** Exercise data follows **
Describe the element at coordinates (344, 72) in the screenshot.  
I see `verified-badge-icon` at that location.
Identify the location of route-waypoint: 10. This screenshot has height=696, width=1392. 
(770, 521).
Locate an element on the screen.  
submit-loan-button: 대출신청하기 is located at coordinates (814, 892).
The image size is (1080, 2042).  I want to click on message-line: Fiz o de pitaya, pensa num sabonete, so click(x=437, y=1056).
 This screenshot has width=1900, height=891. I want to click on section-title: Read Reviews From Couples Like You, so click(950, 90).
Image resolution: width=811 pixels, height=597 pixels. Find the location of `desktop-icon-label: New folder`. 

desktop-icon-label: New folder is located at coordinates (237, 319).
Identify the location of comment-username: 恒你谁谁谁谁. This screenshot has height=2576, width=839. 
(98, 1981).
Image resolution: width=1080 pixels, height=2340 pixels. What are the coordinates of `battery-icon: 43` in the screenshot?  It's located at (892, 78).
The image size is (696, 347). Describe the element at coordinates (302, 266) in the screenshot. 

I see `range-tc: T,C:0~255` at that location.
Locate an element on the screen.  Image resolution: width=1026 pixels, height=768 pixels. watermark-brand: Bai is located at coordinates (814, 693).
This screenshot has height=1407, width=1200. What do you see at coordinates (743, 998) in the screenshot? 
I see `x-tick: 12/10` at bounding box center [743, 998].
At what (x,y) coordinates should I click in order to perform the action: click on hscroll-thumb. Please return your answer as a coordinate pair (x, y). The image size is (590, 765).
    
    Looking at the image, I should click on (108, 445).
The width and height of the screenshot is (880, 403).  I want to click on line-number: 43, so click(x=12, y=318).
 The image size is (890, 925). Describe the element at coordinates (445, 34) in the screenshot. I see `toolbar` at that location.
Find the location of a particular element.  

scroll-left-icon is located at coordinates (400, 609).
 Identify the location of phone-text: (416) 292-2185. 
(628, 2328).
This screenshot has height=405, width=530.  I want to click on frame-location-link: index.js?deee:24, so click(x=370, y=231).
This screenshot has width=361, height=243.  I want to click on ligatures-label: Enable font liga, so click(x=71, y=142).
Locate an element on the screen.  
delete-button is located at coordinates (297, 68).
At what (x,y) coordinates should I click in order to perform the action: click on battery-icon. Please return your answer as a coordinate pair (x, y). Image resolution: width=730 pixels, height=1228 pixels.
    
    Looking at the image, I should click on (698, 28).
** End of Exercise data **
Task details: Gather every line of the records above that contains the word "pair", treating uppercase and lowercase as different.

Answer area:
At what (x,y) coordinates should I click in order to perform the action: click on hscroll-thumb. Please return your answer as a coordinate pair (x, y). The image size is (590, 765).
At what (x,y) coordinates should I click in order to perform the action: click on battery-icon. Please return your answer as a coordinate pair (x, y). Image resolution: width=730 pixels, height=1228 pixels.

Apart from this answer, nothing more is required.